*Task list*:
• a. Could you duplicate the part of the Cavalier petition article starting at "Frustrated by The" and ending at "serious hereditary conditions."?
• b. Do these statements agree with the Cavalier petition article? For each one, answer yes or no and quote the deciding words. (i) More than 8,000 people have signed the petition. (ii) The RSPCA opposes the campaign. (iii) The virtual march is taking place on Twitter.
• c. Can you take the Cavalier petition article further, picking up after its final sentence?

Frustrated by The Kennel Club‘s refusal to receive an 8,000 strong petition at Crufts this week, dog lovers have started a “virtual march”. Owners who are caring for sick pets hope this will make the Club take on board their concerns about a health crisis in Cavalier King Charles Spaniels.

The ‘Cavaliers Are Special Virtual Health March to the Kennel Club’ is taking place on Facebook. Many of the virtual marchers have posted photographs of Cavaliers who have died at a young age from painful inherited disease.

Over 8,000 Cavalier lovers, including a host of celebrities, have signed a petition asking the KC to only register puppies whose parents have been tested for the breed’s two most serious hereditary conditions.

The campaign is also backed by the RSPCA. The BBC ditched its coverage of Crufts after a 2008 TV documentary raised serious concerns about Cavalier health and breeding practices. Despite labelling itself “the UK’s largest organisation dedicated to protecting and promoting the health and welfare of all dogs”, the KC has refused to accept the petition, claiming it is not “appropriate” for its “positive celebration of dogs”.

As someone who has lost one Cavalier from heart disease and is now caring for a two-year-old Cavalier with an extremely serious neurological condition, this feels like another kick in the teeth for pet owners. As far as Cavaliers go, Crufts is a celebration of beauty at the expense of health.

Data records
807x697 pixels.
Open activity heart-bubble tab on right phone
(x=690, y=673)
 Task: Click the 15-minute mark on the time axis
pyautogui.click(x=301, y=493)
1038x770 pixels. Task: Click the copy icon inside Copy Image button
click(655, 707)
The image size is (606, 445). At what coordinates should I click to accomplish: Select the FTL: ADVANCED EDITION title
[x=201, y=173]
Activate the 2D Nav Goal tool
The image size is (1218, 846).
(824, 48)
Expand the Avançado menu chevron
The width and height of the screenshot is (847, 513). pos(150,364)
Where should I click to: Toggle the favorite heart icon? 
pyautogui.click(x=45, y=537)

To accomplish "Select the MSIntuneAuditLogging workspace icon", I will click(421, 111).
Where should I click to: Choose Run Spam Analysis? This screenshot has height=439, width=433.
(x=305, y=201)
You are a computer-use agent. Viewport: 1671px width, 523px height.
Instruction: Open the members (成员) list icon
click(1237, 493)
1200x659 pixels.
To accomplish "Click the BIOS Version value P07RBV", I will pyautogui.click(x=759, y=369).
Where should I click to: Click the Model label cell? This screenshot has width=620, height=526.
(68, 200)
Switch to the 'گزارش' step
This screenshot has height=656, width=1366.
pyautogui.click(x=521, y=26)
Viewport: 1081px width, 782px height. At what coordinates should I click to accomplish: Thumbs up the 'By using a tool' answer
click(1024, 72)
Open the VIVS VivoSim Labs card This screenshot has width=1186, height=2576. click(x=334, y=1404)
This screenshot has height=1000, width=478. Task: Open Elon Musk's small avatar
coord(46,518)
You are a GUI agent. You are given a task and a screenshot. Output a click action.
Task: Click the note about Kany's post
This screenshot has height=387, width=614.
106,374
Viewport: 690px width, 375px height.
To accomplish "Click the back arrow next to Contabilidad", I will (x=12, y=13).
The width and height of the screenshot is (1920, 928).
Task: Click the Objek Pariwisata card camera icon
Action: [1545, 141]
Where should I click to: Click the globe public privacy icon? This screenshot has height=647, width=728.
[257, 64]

*Task answers*:
• a.
Frustrated by The Kennel Club‘s refusal to receive an 8,000 strong petition at Crufts this week, dog lovers have started a “virtual march”. Owners who are caring for sick pets hope this will make the Club take on board their concerns about a health crisis in Cavalier King Charles Spaniels.

The ‘Cavaliers Are Special Virtual Health March to the Kennel Club’ is taking place on Facebook. Many of the virtual marchers have posted photographs of Cavaliers who have died at a young age from painful inherited disease.

Over 8,000 Cavalier lovers, including a host of celebrities, have signed a petition asking the KC to only register puppies whose parents have been tested for the breed’s two most serious hereditary conditions.

• b.
(i) Yes: "Over 8,000 Cavalier lovers, including a host of celebrities, have signed a petition"
(ii) No: "The campaign is also backed by the RSPCA."
(iii) No: "is taking place on Facebook."

• c.
According to Margaret Carter, who started the petition: “It is possible to produce healthier puppies by health testing and removing young, affected Cavaliers from the breeding programme but the KC’s own registration figures reveal 50 per cent of the Cavalier breeders exhibiting at Crufts are not following the Cavalier heart protocol.“

“This is discrimination against pet owners who have signed the petition and posted thousands of heart-breaking comments,” says Carter. “Why is the Kennel Club so reluctant to accept the petition? I suspect because there is a conflict of interest between its claim to represent all dogs and the fact that acknowledging health problems will antagonise the breeders who provide its main source of income.

“Most Cavaliers are in pet homes and it is pet owners that are left to pick up the pieces. They care for the sick dogs and they are the people fighting for the survival of this loving breed – doing the job that the Kennel Club and breed clubs should to be doing,” she says.

A host of celebrities is backing the Cavalier health campaign, including Pixie Lott, Craig Revel-Horwood, Deborah Meadon, Linda Robson, Binky Felstead, Tony Parsons, Fern Britton and TV vet Mark Evans.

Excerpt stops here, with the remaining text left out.